> _WORK INSTRUCTION_: Word for word, copy every line of the data.

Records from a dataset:
==============================

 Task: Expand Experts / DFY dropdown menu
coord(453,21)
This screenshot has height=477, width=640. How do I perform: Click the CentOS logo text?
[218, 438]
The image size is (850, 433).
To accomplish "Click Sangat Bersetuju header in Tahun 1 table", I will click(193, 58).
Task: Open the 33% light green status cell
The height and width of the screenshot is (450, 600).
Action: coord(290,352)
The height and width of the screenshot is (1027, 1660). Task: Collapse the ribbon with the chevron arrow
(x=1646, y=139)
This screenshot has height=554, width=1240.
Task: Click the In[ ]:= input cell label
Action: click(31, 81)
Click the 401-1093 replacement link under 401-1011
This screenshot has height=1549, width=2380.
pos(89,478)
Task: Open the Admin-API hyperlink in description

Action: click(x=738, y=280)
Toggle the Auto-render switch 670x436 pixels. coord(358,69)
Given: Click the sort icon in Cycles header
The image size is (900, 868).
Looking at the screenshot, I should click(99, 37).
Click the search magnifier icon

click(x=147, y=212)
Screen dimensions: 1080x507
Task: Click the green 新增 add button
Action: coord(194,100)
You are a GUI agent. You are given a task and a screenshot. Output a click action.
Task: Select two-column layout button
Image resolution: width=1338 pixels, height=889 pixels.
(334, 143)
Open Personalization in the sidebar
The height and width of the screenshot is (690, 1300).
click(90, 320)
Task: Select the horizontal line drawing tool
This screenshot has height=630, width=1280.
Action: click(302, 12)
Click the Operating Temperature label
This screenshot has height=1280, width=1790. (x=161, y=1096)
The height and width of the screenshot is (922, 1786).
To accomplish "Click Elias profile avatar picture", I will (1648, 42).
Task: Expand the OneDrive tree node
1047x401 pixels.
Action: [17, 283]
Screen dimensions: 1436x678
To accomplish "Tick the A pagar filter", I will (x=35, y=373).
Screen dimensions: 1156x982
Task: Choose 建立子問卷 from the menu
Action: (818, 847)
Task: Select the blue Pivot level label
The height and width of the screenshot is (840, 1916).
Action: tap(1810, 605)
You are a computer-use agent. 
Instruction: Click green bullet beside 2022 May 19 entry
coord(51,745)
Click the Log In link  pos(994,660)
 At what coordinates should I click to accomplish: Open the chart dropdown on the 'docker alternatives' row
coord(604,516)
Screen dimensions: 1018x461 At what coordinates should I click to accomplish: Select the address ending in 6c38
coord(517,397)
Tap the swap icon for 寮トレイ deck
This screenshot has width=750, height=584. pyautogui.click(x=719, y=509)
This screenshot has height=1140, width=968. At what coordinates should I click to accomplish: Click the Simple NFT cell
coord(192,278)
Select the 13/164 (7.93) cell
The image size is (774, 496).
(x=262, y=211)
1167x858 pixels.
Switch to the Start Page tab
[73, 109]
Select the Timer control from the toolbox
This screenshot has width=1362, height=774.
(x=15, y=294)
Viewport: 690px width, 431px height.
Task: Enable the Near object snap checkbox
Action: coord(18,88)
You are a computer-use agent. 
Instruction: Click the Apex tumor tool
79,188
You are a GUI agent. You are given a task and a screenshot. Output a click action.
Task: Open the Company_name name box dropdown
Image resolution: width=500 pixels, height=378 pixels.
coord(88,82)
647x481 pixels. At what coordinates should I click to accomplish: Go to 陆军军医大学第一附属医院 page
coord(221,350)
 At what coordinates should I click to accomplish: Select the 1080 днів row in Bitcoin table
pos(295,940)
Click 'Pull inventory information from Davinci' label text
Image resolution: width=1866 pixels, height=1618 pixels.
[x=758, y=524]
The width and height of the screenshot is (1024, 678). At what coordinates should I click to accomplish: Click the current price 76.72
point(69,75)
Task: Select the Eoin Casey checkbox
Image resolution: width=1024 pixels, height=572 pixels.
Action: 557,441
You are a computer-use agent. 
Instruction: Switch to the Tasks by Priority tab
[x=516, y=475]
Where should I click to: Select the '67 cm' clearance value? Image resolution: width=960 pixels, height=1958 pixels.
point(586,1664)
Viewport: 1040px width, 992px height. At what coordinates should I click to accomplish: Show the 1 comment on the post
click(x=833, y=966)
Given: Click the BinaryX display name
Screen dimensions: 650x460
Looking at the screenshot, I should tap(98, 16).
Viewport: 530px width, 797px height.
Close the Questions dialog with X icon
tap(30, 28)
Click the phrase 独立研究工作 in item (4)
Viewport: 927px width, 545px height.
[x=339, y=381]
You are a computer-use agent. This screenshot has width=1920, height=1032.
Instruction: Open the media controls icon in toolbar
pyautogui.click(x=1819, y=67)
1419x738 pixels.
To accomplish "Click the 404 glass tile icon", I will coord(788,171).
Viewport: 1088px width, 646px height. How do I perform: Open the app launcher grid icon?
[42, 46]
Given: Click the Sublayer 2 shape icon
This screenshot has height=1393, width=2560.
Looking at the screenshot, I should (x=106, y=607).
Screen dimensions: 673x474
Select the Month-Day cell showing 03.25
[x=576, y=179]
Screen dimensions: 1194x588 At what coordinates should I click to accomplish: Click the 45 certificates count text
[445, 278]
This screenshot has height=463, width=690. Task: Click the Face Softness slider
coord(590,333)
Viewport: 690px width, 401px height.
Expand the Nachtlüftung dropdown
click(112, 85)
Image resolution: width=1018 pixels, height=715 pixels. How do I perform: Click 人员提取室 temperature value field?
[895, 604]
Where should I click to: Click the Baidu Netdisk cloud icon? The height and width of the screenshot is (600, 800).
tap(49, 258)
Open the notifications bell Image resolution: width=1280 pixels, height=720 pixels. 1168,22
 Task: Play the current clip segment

==============================

> _YOUR RESPONSE_:
 Task: Expand Experts / DFY dropdown menu
coord(453,21)
This screenshot has height=477, width=640. How do I perform: Click the CentOS logo text?
[218, 438]
The image size is (850, 433).
To accomplish "Click Sangat Bersetuju header in Tahun 1 table", I will click(193, 58).
Task: Open the 33% light green status cell
The height and width of the screenshot is (450, 600).
Action: coord(290,352)
The height and width of the screenshot is (1027, 1660). Task: Collapse the ribbon with the chevron arrow
(x=1646, y=139)
This screenshot has height=554, width=1240.
Task: Click the In[ ]:= input cell label
Action: click(31, 81)
Click the 401-1093 replacement link under 401-1011
This screenshot has height=1549, width=2380.
pos(89,478)
Task: Open the Admin-API hyperlink in description

Action: click(x=738, y=280)
Toggle the Auto-render switch 670x436 pixels. coord(358,69)
Given: Click the sort icon in Cycles header
The image size is (900, 868).
Looking at the screenshot, I should click(99, 37).
Click the search magnifier icon

click(x=147, y=212)
Screen dimensions: 1080x507
Task: Click the green 新增 add button
Action: coord(194,100)
You are a GUI agent. You are given a task and a screenshot. Output a click action.
Task: Select two-column layout button
Image resolution: width=1338 pixels, height=889 pixels.
(334, 143)
Open Personalization in the sidebar
The height and width of the screenshot is (690, 1300).
click(90, 320)
Task: Select the horizontal line drawing tool
This screenshot has height=630, width=1280.
Action: click(302, 12)
Click the Operating Temperature label
This screenshot has height=1280, width=1790. (x=161, y=1096)
The height and width of the screenshot is (922, 1786).
To accomplish "Click Elias profile avatar picture", I will (1648, 42).
Task: Expand the OneDrive tree node
1047x401 pixels.
Action: [17, 283]
Screen dimensions: 1436x678
To accomplish "Tick the A pagar filter", I will (x=35, y=373).
Screen dimensions: 1156x982
Task: Choose 建立子問卷 from the menu
Action: (818, 847)
Task: Select the blue Pivot level label
The height and width of the screenshot is (840, 1916).
Action: tap(1810, 605)
You are a computer-use agent. 
Instruction: Click green bullet beside 2022 May 19 entry
coord(51,745)
Click the Log In link  pos(994,660)
 At what coordinates should I click to accomplish: Open the chart dropdown on the 'docker alternatives' row
coord(604,516)
Screen dimensions: 1018x461 At what coordinates should I click to accomplish: Select the address ending in 6c38
coord(517,397)
Tap the swap icon for 寮トレイ deck
This screenshot has width=750, height=584. pyautogui.click(x=719, y=509)
This screenshot has height=1140, width=968. At what coordinates should I click to accomplish: Click the Simple NFT cell
coord(192,278)
Select the 13/164 (7.93) cell
The image size is (774, 496).
(x=262, y=211)
1167x858 pixels.
Switch to the Start Page tab
[73, 109]
Select the Timer control from the toolbox
This screenshot has width=1362, height=774.
(x=15, y=294)
Viewport: 690px width, 431px height.
Task: Enable the Near object snap checkbox
Action: coord(18,88)
You are a computer-use agent. 
Instruction: Click the Apex tumor tool
79,188
You are a GUI agent. You are given a task and a screenshot. Output a click action.
Task: Open the Company_name name box dropdown
Image resolution: width=500 pixels, height=378 pixels.
coord(88,82)
647x481 pixels. At what coordinates should I click to accomplish: Go to 陆军军医大学第一附属医院 page
coord(221,350)
 At what coordinates should I click to accomplish: Select the 1080 днів row in Bitcoin table
pos(295,940)
Click 'Pull inventory information from Davinci' label text
Image resolution: width=1866 pixels, height=1618 pixels.
[x=758, y=524]
The width and height of the screenshot is (1024, 678). At what coordinates should I click to accomplish: Click the current price 76.72
point(69,75)
Task: Select the Eoin Casey checkbox
Image resolution: width=1024 pixels, height=572 pixels.
Action: 557,441
You are a computer-use agent. 
Instruction: Switch to the Tasks by Priority tab
[x=516, y=475]
Where should I click to: Select the '67 cm' clearance value? Image resolution: width=960 pixels, height=1958 pixels.
point(586,1664)
Viewport: 1040px width, 992px height. At what coordinates should I click to accomplish: Show the 1 comment on the post
click(x=833, y=966)
Given: Click the BinaryX display name
Screen dimensions: 650x460
Looking at the screenshot, I should tap(98, 16).
Viewport: 530px width, 797px height.
Close the Questions dialog with X icon
tap(30, 28)
Click the phrase 独立研究工作 in item (4)
Viewport: 927px width, 545px height.
[x=339, y=381]
You are a computer-use agent. This screenshot has width=1920, height=1032.
Instruction: Open the media controls icon in toolbar
pyautogui.click(x=1819, y=67)
1419x738 pixels.
To accomplish "Click the 404 glass tile icon", I will coord(788,171).
Viewport: 1088px width, 646px height. How do I perform: Open the app launcher grid icon?
[42, 46]
Given: Click the Sublayer 2 shape icon
This screenshot has height=1393, width=2560.
Looking at the screenshot, I should (x=106, y=607).
Screen dimensions: 673x474
Select the Month-Day cell showing 03.25
[x=576, y=179]
Screen dimensions: 1194x588 At what coordinates should I click to accomplish: Click the 45 certificates count text
[445, 278]
This screenshot has height=463, width=690. Task: Click the Face Softness slider
coord(590,333)
Viewport: 690px width, 401px height.
Expand the Nachtlüftung dropdown
click(112, 85)
Image resolution: width=1018 pixels, height=715 pixels. How do I perform: Click 人员提取室 temperature value field?
[895, 604]
Where should I click to: Click the Baidu Netdisk cloud icon? The height and width of the screenshot is (600, 800).
tap(49, 258)
Open the notifications bell Image resolution: width=1280 pixels, height=720 pixels. 1168,22
 Task: Play the current clip segment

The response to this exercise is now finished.